10 Mai 2019

Libye: La CPI prête à ouvrir une enquête

A la suite du conflit armé qui sévit aux alentours de Tripoli, depuis début avril, la Cour pénale internationale (CPI) se dit prête à enquêter et poursuivre toute personne ou partie qui se livre à un comportement constituant un crime relevant de sa compétence.

« A mon grand regret, les combats en Libye se poursuivent sans relâche. La violence s'est intensifiée et que des affrontements armés ont lieu dans plusieurs régions de Libye, notamment à Derna à l'est, Murzuq au sud et à l'ouest de Tripoli », s'est lamentée la procureure de la CPI, Fatou Bensouda, le 8 mai devant le Conseil de sécurité portant sur la Libye.

Elle a souligné que plus de quatre cent trente-deux vies avaient déjà été perdues, dont au moins vingt-trois civils, et plus de cinquante mille personnes avaient été contraintes de quitter leurs foyers, alors que la sécurité des migrants et des réfugiés détenus dans des centres situés à proximité de zones de conflit suscite de graves préoccupations.

« Mon Bureau se tient prêt à enquêter et poursuivre toute personne ou partie au conflit en cours qui se livre à un comportement constituant un crime relevant de la compétence de la CPI », a affirmé la procureure. « La souffrance du peuple libyen doit cesser », a-t-elle martelé alors que les trois suspects dans la situation en Libye, Tuhamy Mohamed Khaled, Mahmoud Mustafa Busayf Al-Werfalli et Saif Al-Islam Khaddafi, le fils de l'ancien dirigeant Muamar Khaddafi, sont toujours en liberté.

« Le fait que ces suspects n'aient pas été arrêtés compromet les enquêtes en cours ... et envoie un message aux victimes que les auteurs présumés peuvent échapper à la justice et continuer à commettre des crimes en toute impunité. Cela dissuade les témoins de se manifester et de faire confiance à la CPI, et les met en danger inutilement », a précisé la procureure de la CPI. « A terme, ce manque de responsabilisation nuit au respect de l'Etat de droit et entrave les progrès vers la stabilité et la sécurité en Libye », a martelé la juriste.

Elle a, par ailleurs, attiré l'attention sur une décision de la chambre préliminaire de la Cour constatant que « l'octroi d'amnisties et de grâces pour des actes graves tels que le meurtre constituant des crimes contre l'humanité est incompatible avec les droits de l'homme internationalement reconnus » et que celles-ci « dénient le droit à la vérité, à l'accès à la justice, et de demander réparation des victimes ».
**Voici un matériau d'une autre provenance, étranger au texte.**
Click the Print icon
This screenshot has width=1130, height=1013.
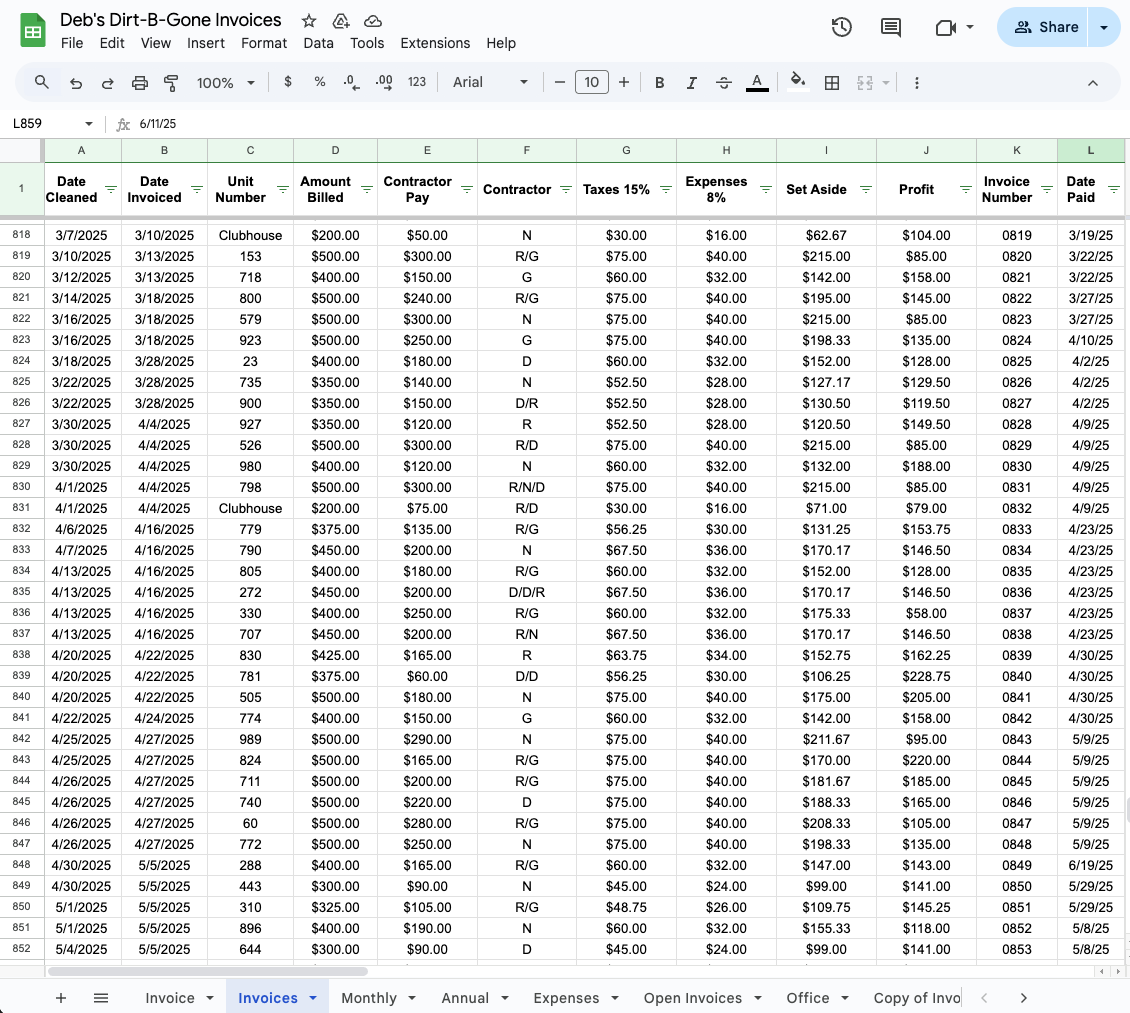(x=139, y=82)
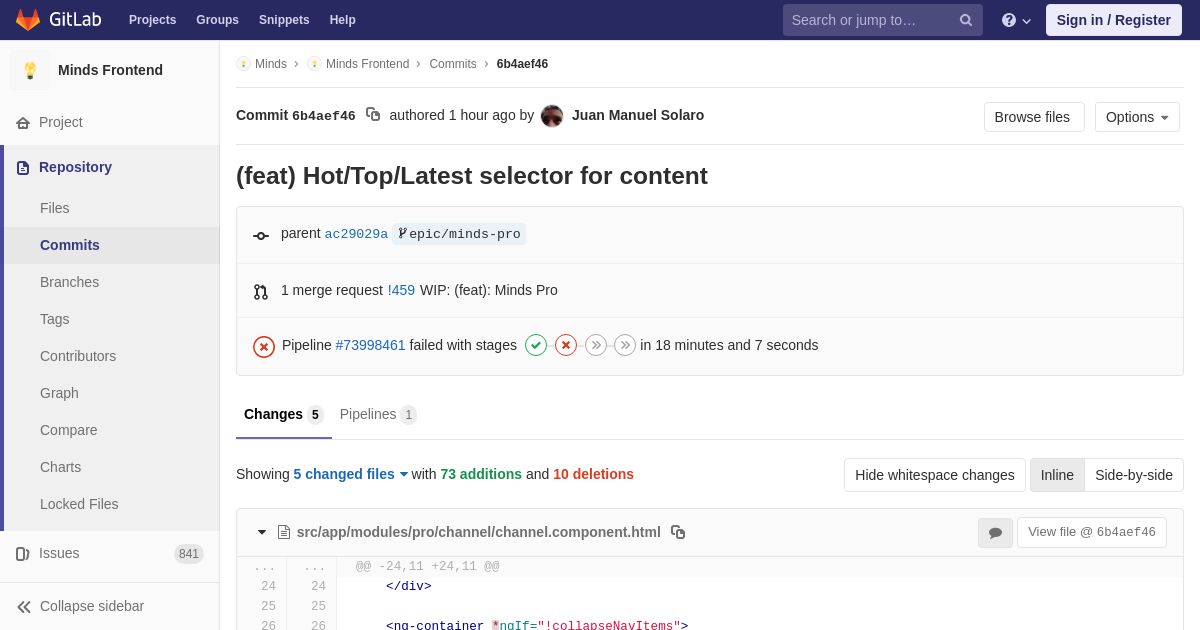Collapse the channel.component.html diff
The width and height of the screenshot is (1200, 630).
tap(262, 532)
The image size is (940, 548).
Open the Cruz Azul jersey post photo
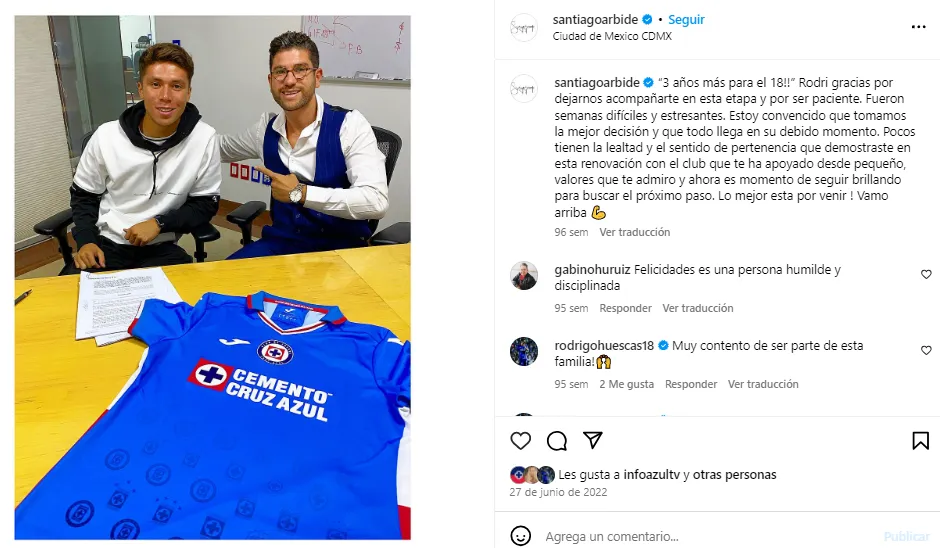coord(213,278)
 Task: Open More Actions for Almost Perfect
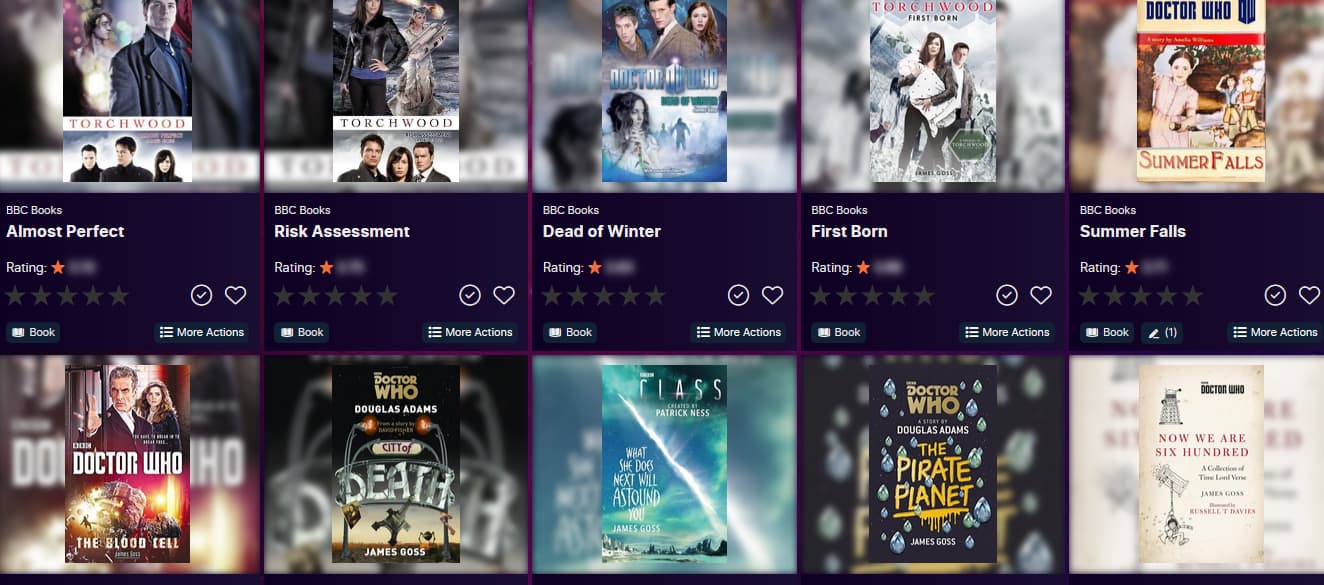[x=202, y=332]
La procureure a expliqué que son équipe continuait d'évaluer la faisabilité de porter devant la CPI des affaires relatives à des crimes contre les migrants tout en s'associant avec nombre d'États et d'associations qui ont trait au passage de clandestins et au trafic d'êtres humains à travers la Libye afin de mettre fin à l'impunité, soulignant que ce pays demeure une de ses priorités.

Elle a rappelé qu'il était impératif d'exécuter les mandats d'arrêt afin de ne pas ternir la réputation du Conseil et de donner aux victimes de crimes supposés, l'occasion de participer aux procédures, d'être écoutées et de voir que justice soit faite.